● REQUIREMENT
Write the entries from the line containing "You are a computer-use agent. 1155x1036" through the line containing "Action: 580,431", both lines included, as a JSON list of strings with one string per line and no blank lines.

---*---

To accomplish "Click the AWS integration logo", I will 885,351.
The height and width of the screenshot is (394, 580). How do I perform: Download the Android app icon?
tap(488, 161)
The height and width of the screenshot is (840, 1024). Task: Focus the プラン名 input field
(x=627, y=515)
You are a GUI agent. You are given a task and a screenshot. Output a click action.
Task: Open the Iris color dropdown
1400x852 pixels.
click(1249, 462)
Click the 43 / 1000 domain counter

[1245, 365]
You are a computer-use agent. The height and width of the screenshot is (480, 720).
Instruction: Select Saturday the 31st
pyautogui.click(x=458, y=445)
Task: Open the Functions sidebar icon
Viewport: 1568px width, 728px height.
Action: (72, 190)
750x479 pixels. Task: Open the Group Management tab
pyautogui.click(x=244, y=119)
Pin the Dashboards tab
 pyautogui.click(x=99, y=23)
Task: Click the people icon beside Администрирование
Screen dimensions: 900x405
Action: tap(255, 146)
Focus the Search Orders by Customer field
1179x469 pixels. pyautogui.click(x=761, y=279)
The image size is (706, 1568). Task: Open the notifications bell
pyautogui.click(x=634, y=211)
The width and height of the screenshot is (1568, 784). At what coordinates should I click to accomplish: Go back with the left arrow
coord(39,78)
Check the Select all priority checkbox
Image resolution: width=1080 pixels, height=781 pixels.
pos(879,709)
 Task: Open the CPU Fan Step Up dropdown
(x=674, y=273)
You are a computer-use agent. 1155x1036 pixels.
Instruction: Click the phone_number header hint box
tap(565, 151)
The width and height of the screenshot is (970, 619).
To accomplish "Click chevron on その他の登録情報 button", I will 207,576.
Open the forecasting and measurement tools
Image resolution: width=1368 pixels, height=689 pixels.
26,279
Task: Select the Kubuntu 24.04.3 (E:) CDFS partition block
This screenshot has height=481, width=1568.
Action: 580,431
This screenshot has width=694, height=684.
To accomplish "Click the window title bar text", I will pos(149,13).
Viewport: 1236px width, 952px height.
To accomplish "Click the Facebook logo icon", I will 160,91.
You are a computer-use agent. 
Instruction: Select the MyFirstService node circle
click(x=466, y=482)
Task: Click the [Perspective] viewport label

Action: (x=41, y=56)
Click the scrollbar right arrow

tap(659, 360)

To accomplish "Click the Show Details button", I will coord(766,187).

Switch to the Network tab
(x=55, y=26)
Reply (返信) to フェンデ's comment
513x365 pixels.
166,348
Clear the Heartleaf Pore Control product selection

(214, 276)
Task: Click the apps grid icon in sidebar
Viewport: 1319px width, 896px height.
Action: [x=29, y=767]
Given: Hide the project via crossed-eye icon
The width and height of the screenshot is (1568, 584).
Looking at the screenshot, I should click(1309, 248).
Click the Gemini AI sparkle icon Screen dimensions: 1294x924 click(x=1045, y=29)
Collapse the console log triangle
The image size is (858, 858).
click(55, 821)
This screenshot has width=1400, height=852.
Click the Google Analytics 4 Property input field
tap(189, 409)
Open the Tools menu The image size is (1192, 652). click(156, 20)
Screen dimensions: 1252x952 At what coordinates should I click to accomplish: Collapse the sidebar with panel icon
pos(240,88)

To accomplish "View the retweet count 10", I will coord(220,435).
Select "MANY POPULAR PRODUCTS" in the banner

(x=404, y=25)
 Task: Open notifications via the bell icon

---*---

● EXERCISE RESPONSE
[
  "You are a computer-use agent. 1155x1036 pixels.",
  "Instruction: Click the phone_number header hint box",
  "tap(565, 151)",
  "The width and height of the screenshot is (970, 619).",
  "To accomplish \"Click chevron on その他の登録情報 button\", I will 207,576.",
  "Open the forecasting and measurement tools",
  "Image resolution: width=1368 pixels, height=689 pixels.",
  "26,279",
  "Task: Select the Kubuntu 24.04.3 (E:) CDFS partition block",
  "This screenshot has height=481, width=1568.",
  "Action: 580,431"
]